Quaternions, rotations, spherical coordinates

A unit quaternion (or "rotor") \(\mathbf{R}\) can rotate a vector \(\vec{v}\) into a new vector \(\vec{v}'\) according to the formula \begin{equation} \vec{v}' = \mathbf{R}\, \vec{v}\, \mathbf{R}^{-1}. \end{equation} In principle, a unit quaternion obeys \(\bar{\mathbf{R}} = \mathbf{R}^{-1}\). In practice, however, there are cases where the system is (slightly slower, but) more stable numerically if the explicit inversion is used. And since the inversion is such a simple operation, we just use it.

The Wigner \(\mathfrak{D}\) matrices can be derived directly in terms of components of the unit rotor corresponding to the rotation of which \(\mathfrak{D}\) is a representation. That is, we don't need to use Euler angles or rotation matrices at all. In fact, the resulting expressions are at least as simple as those using Euler angles, but are faster and more accurate to compute. The derivation is shown on this page.

Spherical-coordinate system; By Andeggs, via Wikimedia Commons

When necessary to make contact with previous literature, we will use the standard spherical coordinates \((\vartheta, \varphi)\), in the physics convention. To explain this, we first establish our right-handed basis vectors: \((\vec{x}, \vec{y}, \vec{z})\), which remain fixed at all times. Thus, \(\vartheta\) measures the angle from the positive \(\vec{z}\) axis and \(\varphi\) measures the angle of the projection into the \(\vec{x}\)-\(\vec{y}\) plane from the positive \(\vec{x}\) axis, as shown in the figure.

Now, if \(\hat{n}\) is the unit vector in that direction, we construct a related rotor \begin{equation} R_{(\vartheta, \varphi)} = e^{\varphi \vec{z}/2}\, e^{\vartheta \vec{y}/2}. \end{equation} This can be obtained as a quaternionic.array object in python as

>>> import quaternionic
>>> vartheta, varphi = 0.1, 0.2
>>> R_tp = quaternionic.array.from_spherical_coordinates(vartheta, varphi)
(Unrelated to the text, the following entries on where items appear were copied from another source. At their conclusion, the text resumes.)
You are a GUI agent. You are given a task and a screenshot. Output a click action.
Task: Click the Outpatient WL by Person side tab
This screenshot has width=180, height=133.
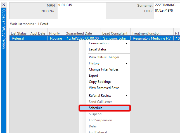coord(4,28)
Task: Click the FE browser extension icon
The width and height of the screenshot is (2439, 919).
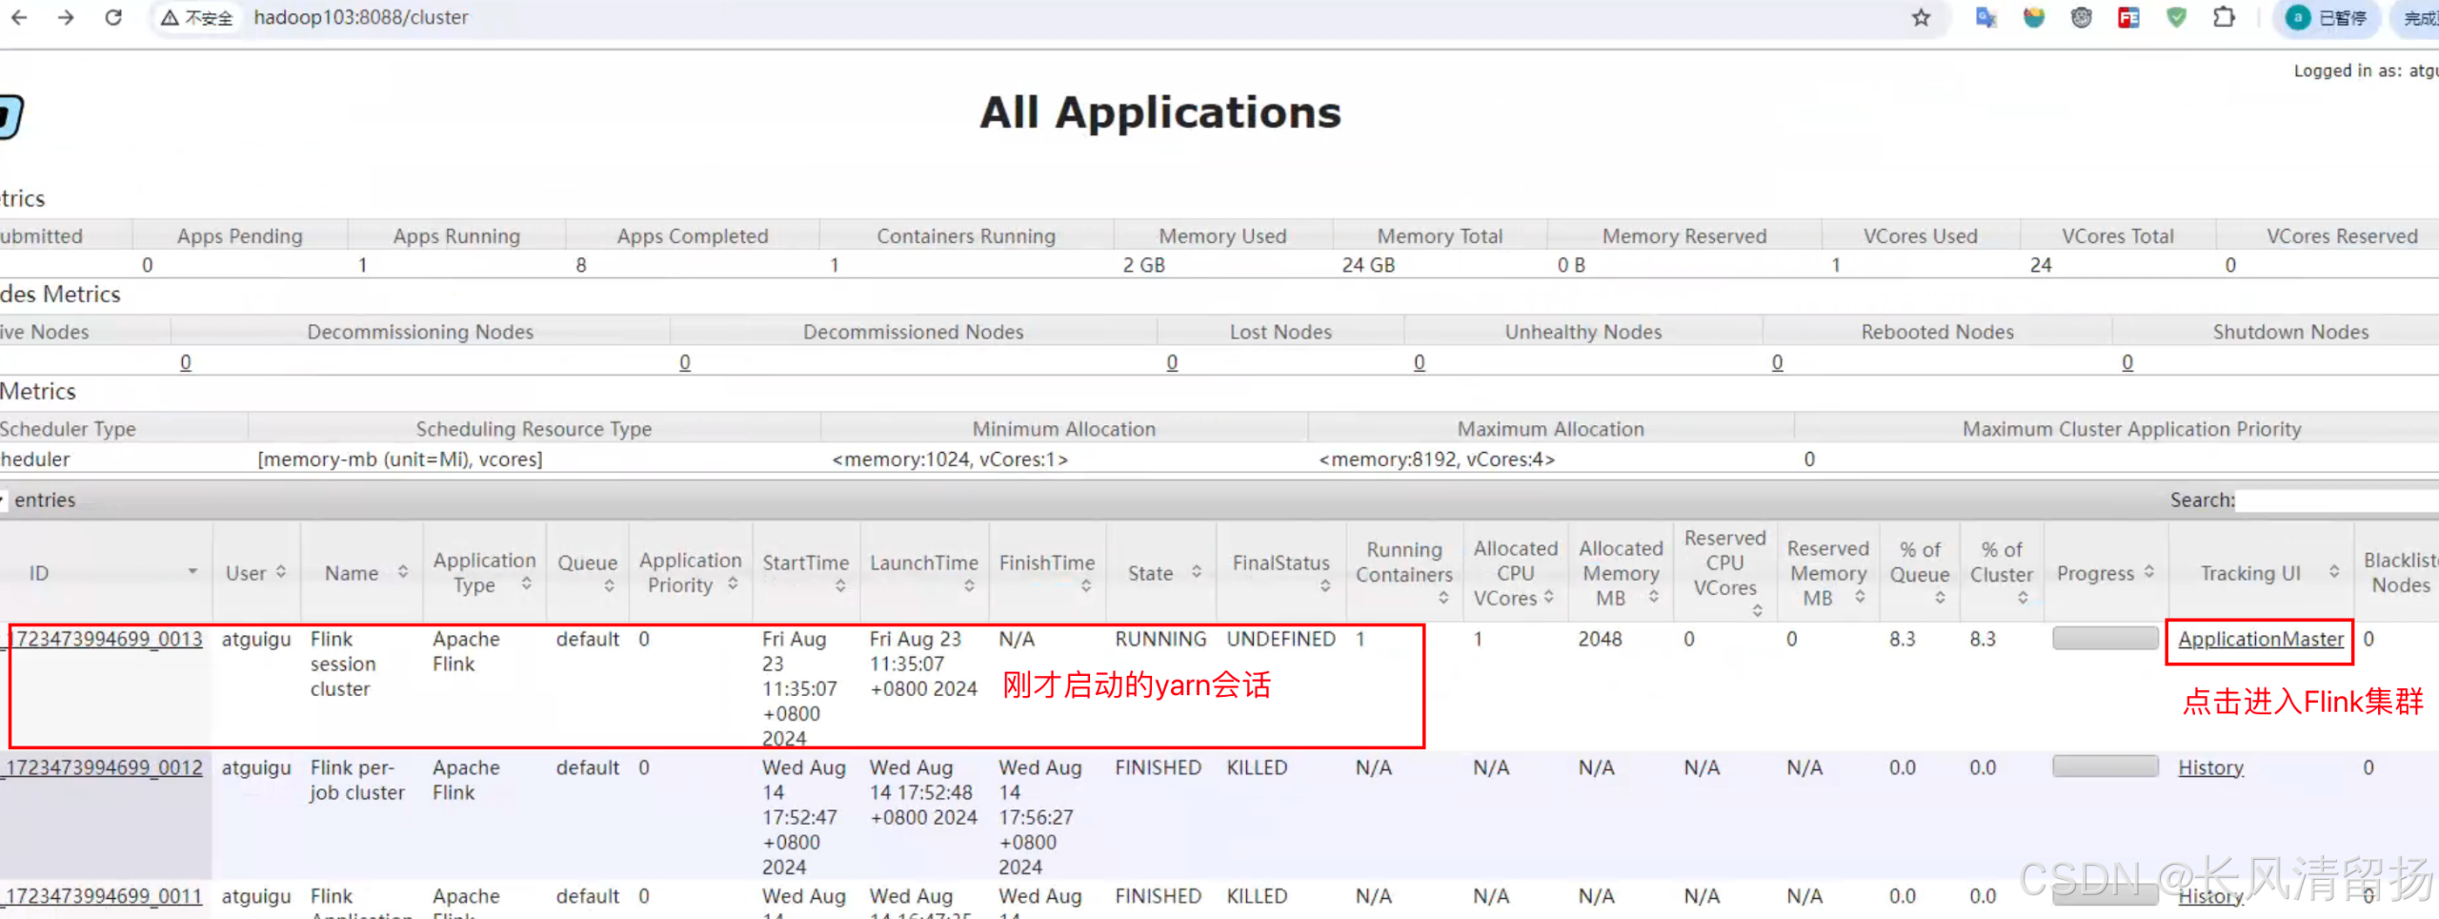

Here, rotations are given assuming the right-hand screw rule, so that this corresponds to an initial rotation through the angle \(\vartheta\) about \(\vec{y}\), followed by a rotation through \(\varphi\) about \(\vec{z}\). (The factors of \(1/2\) are present because \(R_{(\vartheta, \varphi)}\) is essentially the square-root of the rotation; the effect of this rotor produces the full rotations through \(\vartheta\) and \(\varphi\).) This rotor is particularly useful, because \(\hat{n}\) and the two standard tangent vectors at that point are all given by rotations of the basis vectors \((\vec{x}, \vec{y}, \vec{z})\). Specifically, we have \begin{align} \hat{\vartheta} &= R_{(\vartheta, \varphi)}\,\vec{x}\,R_{(\vartheta, \varphi)}^{-1}, \\\\ \hat{\varphi} &= R_{(\vartheta, \varphi)}\, \vec{y}\, R_{(\vartheta, \varphi)}^{-1}, \\\\ \hat{n} &= R_{(\vartheta, \varphi)}\, \vec{z}\, R_{(\vartheta, \varphi)}^{-1}. \end{align} Note that we interpret the rotations in the active sense, where a point moves, while our coordinate system and basis vectors are left fixed. Hopefully, this won't cause too much confusion if we express the original point with the vector \(\vec{z}\), for example, and the rotated point is therefore given by some \(\mathbf{R}\, \vec{z}\, \bar{\mathbf{R}}\).